Today’s a shorty post since I’m recovering from the stomach flu, meaning that the last three days all I’ve done is watch the first season of Veronica Mars (recommended by Anne @ Modern Mrs. Darcy) and stay within a 10 second trip to the bathroom (recommended by my stomach).
Hospitality is a bit tricky to practice these days. I don’t have my own kitchen table to invite new friends to, and accepting invitations to dinner means explaining a longish list of prohibited foods. Also it’s Lent. So there are Lenten vegetarians, and even the usually safe dark chocolate and cup of coffee aren’t available. But hospitality is practiced in the particular, if unusual circumstances, of the two particular people involved. Hospitality is making dinner for breakfast, so we can all eat scrambled eggs as we talk about schools and favorite books. We’ve already been on the receiving end of so much gracious hospitably here.

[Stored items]

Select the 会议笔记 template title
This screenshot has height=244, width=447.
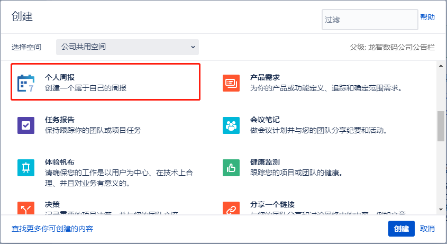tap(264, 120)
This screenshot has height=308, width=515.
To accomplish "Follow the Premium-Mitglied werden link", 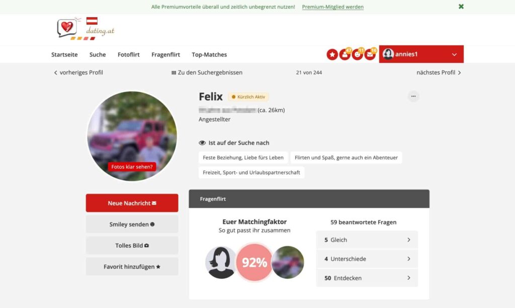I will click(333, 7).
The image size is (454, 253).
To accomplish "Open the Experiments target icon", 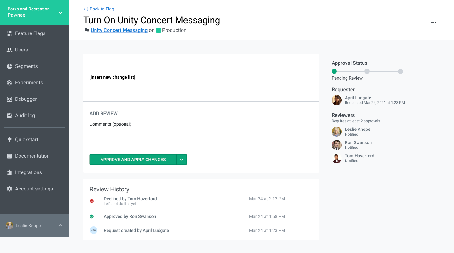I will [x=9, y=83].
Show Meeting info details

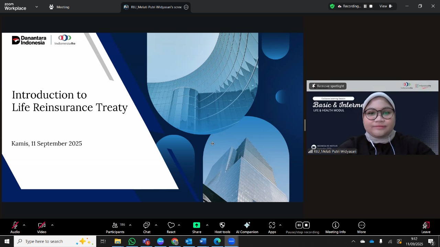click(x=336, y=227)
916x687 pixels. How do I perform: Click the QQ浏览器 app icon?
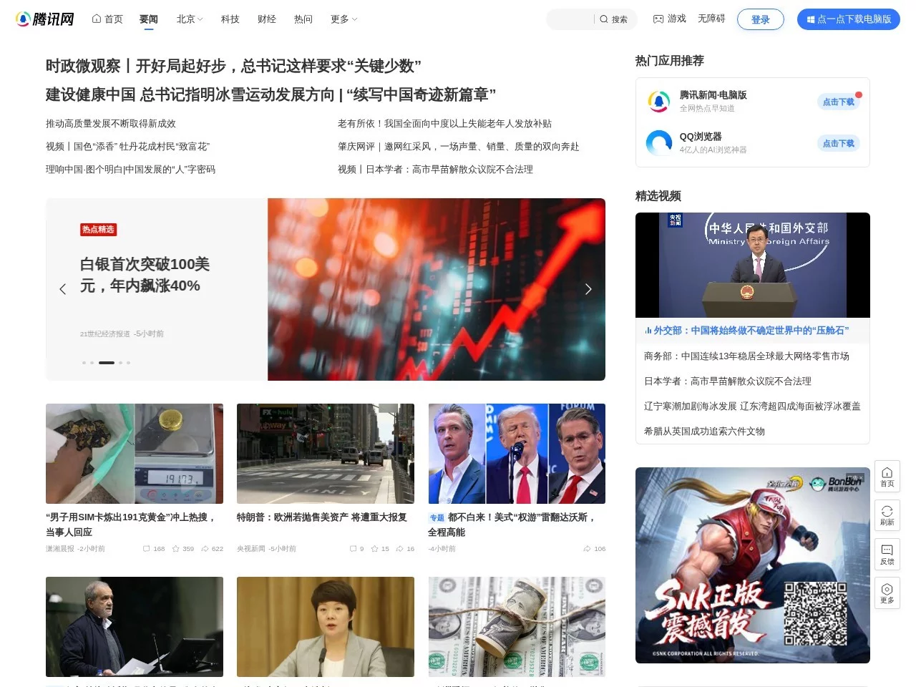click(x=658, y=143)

---

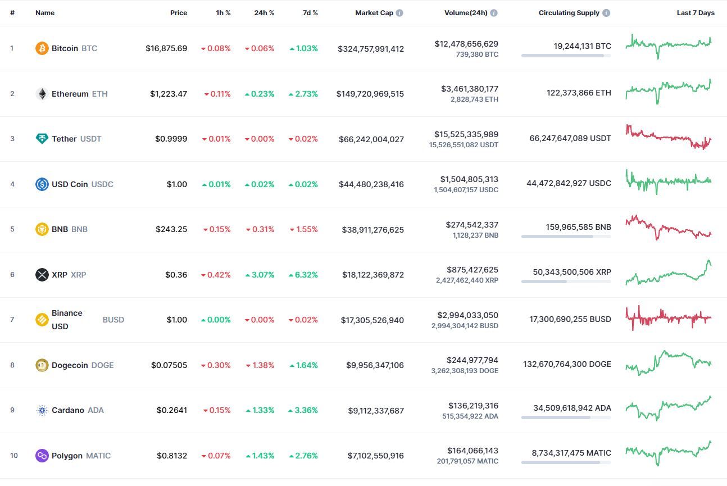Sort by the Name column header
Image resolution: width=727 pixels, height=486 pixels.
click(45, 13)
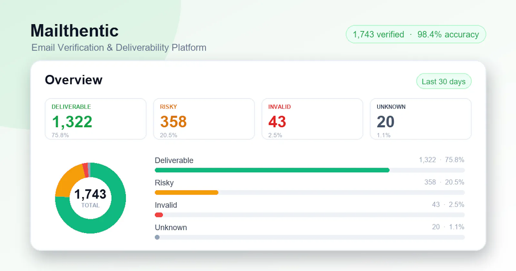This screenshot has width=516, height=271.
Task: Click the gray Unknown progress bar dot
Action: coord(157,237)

### Questions on the material:
**A)** From the hospitality post, quote the part that opens with the words "Today’s a shorty" and closes with "by my stomach).".
**B)** Using the hospitality post, answer these:
(i) Which show's first season did the writer watch during the stomach flu?
(ii) What food does everyone eat while talking about schools and favorite books?
(iii) Which two usually safe items are unavailable because of Lent?

### Solutions per task:
**A)**
Today’s a shorty post since I’m recovering from the stomach flu, meaning that the last three days all I’ve done is watch the first season of Veronica Mars (recommended by Anne @ Modern Mrs. Darcy) and stay within a 10 second trip to the bathroom (recommended by my stomach).

**B)**
(i) Veronica Mars
(ii) Scrambled eggs
(iii) Dark chocolate and a cup of coffee